How to survive working from home during a pandemic
As the COVID-19 pandemic becomes more complex, it is apparent that an increasing number of organisations are following the government advice and implementing a work from home approach.
Like every business, iMultiply are having to adapt how we work to ensure that there is minimal disruption. We’ve postponed all our events and are minimising face-to-face meetings in favour of video conferencing. Many of the organisations we partner with have done the same, utilising tools such as ZOOM and Teams to allow for increased flexibility. This also allows them to keep recruitment processes moving forward.
Luckily, at iMultiply we are fortunate to have a culture of trust rather than suspicion, leadership rather than micromanagement and flexibility rather than presenteeism. Flexible working is not something that we have had to rapidly introduce due to the current climate, we’ve had the ability to work from home for the last 6 months. This is a luxury that not many are offered in their basic benefits package, so for some it can be quite exciting, however, for others there is nothing worse than working from home.
Personally, I don’t like working from home and will only do it when I really have to. I enjoy the pressure and the focus of others around me and find that’s what make me my most productive. Don’t get me wrong, I can work from home (Kris, I can, I swear) I just don’t enjoy it.
So, how do you survive working from home during a pandemic when you don’t enjoy it? This is the future after all and we’re all going to have to start getting used to it. Why not get the practice in during this phase of social distancing?

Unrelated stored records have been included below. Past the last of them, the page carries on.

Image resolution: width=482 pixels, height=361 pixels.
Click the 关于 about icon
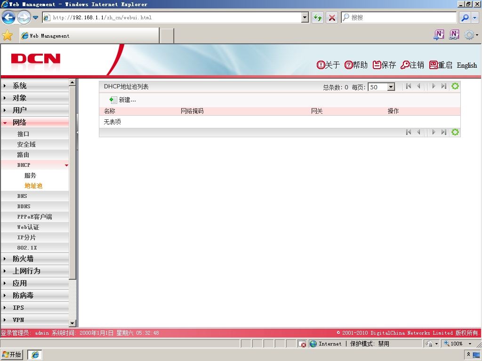321,65
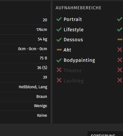123x136 pixels.
Task: Click the Akt category label
Action: 67,50
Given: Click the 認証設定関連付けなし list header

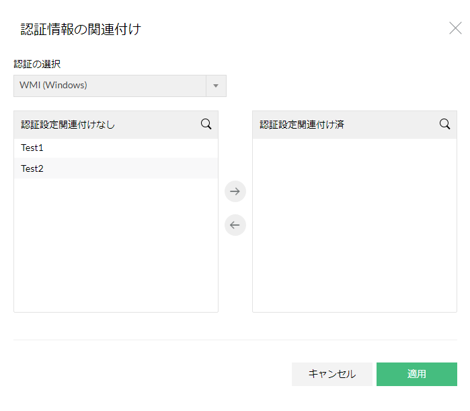Looking at the screenshot, I should [x=68, y=125].
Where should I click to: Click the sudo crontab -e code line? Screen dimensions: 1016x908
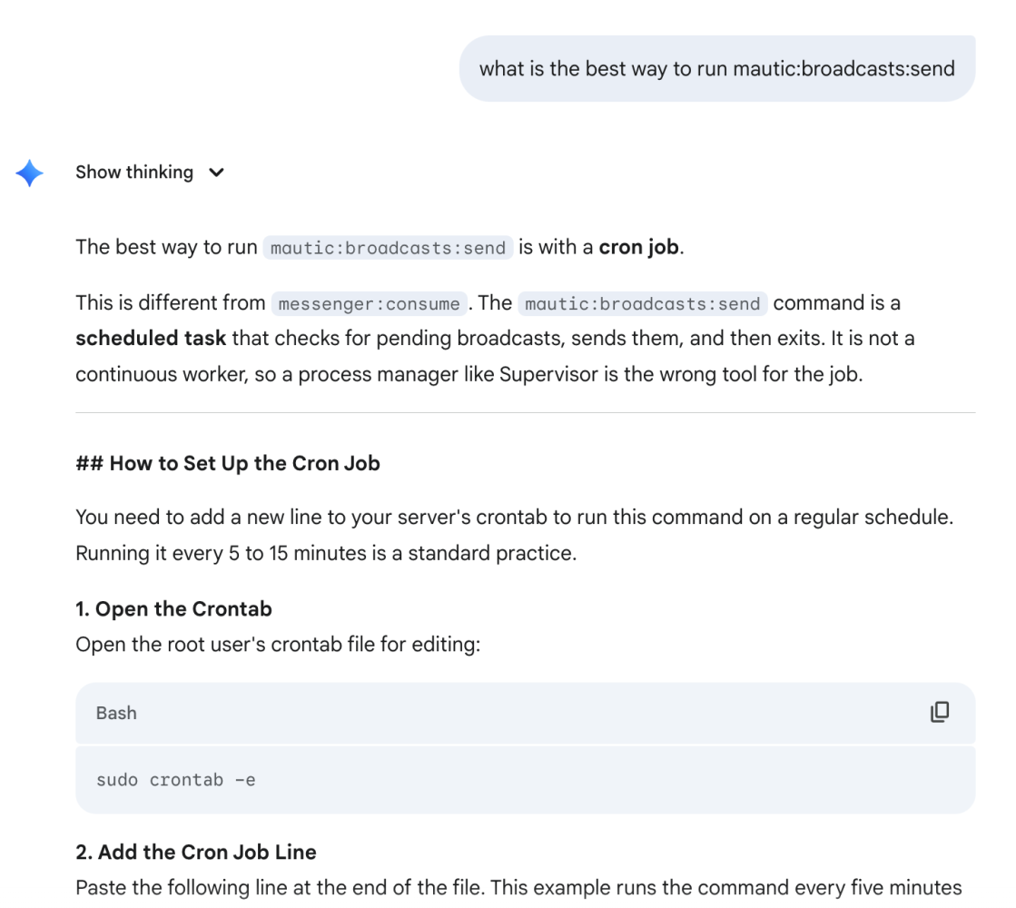click(x=176, y=779)
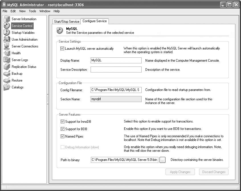The image size is (241, 191).
Task: Go to Server Connections icon
Action: [7, 46]
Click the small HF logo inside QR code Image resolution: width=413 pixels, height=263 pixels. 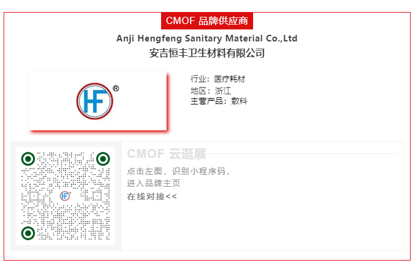[65, 196]
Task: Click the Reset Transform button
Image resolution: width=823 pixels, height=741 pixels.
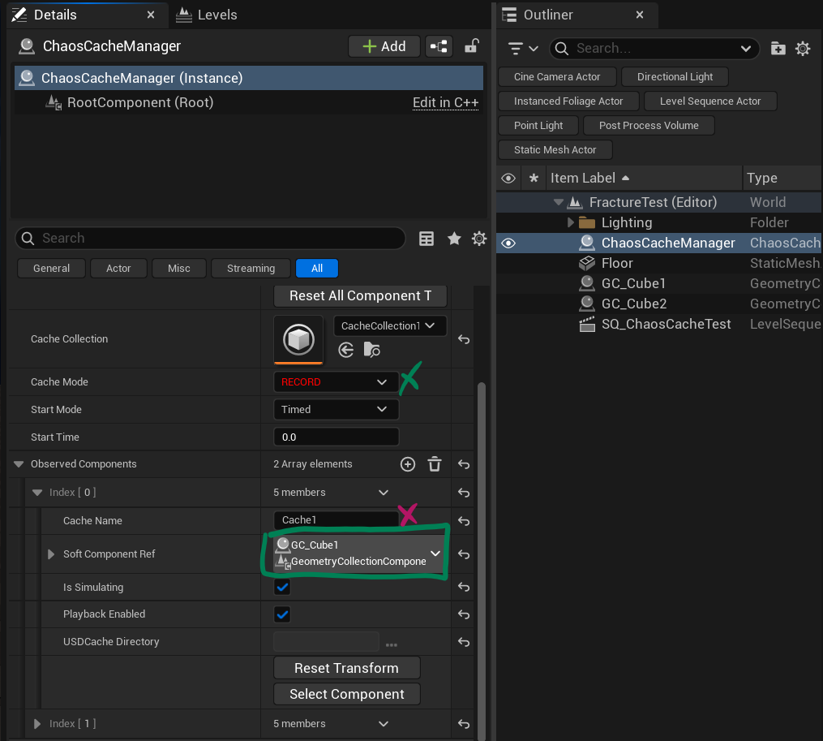Action: pyautogui.click(x=346, y=668)
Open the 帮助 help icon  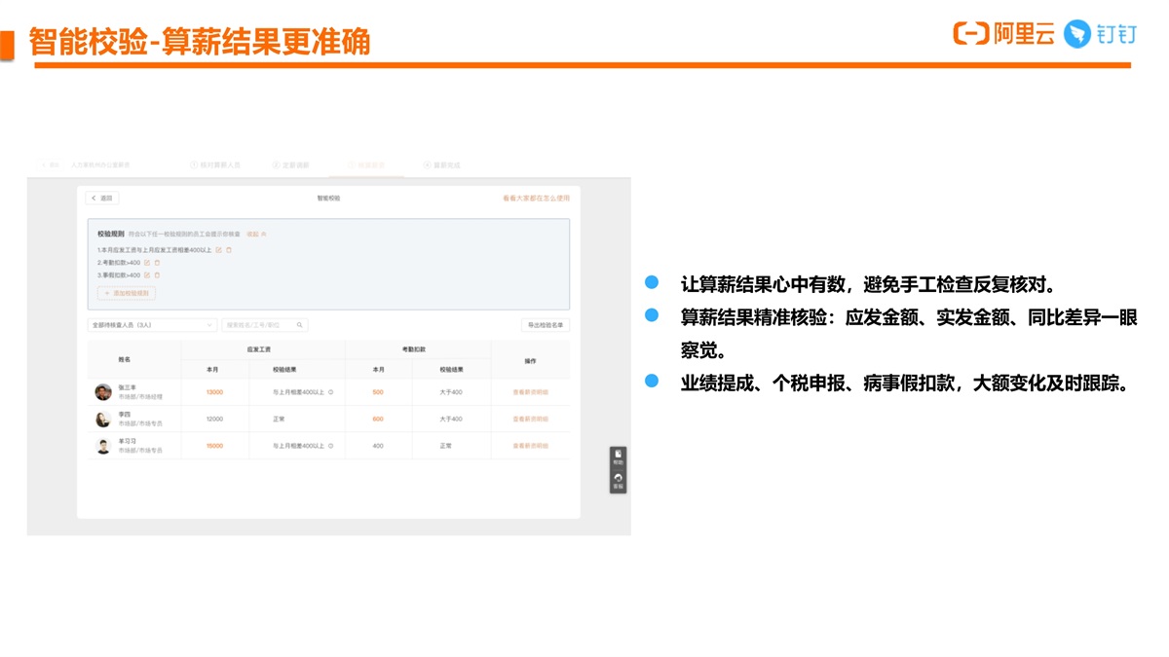point(618,456)
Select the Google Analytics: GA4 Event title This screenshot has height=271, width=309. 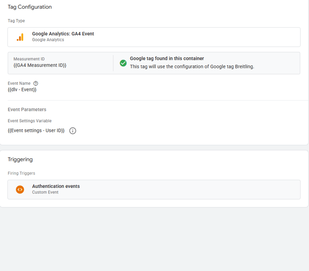click(x=63, y=34)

I asked some of my colleagues at iMultiply during our video chats (gasp!), what their top tips were for working a home to try and make this transition a little smoother and here’s what some of them came back with.
Start the day as you normally would
“Write a to do list of everything you want to get done today and tick it off as you go, also communicate what you want to achieve with who you usually report to; this also helps to ensure your being realistic with how much you can do. WFH can be tough as you can tend to overwork with fear that your being lazy or that your skiving.” – Antonia Willis
Set the right working conditions
“Create a workspace for yourself minimising distractions – don’t work from your bed and keep the telly & radio switched off.” – Alex Allen
Keep in contact
“Keep communicating – just because you are at home, doesn’t mean you’re on a desert island. Pick up the phone, ask how your team are doing. Use Slack or just send someone a text to try and maintain cohesion and the sense of a team.” – Gareth Spowart
“If you live with other people and perhaps they are also working from home – plan ahead and alternate who gets use of what rooms and on what days and have a scheduled lunch hour together to catch up on things and then return to work.” – Haileigh Harris
“Working at home when my young kids are at home as well is hard, so to keep them entertained I ask them to build something with blocks, play-doh or colouring as it keeps them busy for a while. If that fails, then Disney Plus come to the rescue.” – Gosia Herd
Know when to switch off
“When working from home it can be difficult to know when to switch off. We have all been a victim of checking emails or taking calls outside of our working hours or on weekends. It’s important to remember, the best part of working from home is having the option and flexibility to work when you feel most productive. So… make sure you set the habit of setting a time where you officially ‘log off’ for the night.” – Carla Heron
Many of our team have recruited through challenging times before and are well placed to provide a sounding board on recruitment for those that need. We want to continue to support our network through these uncertain times and keep moving forward.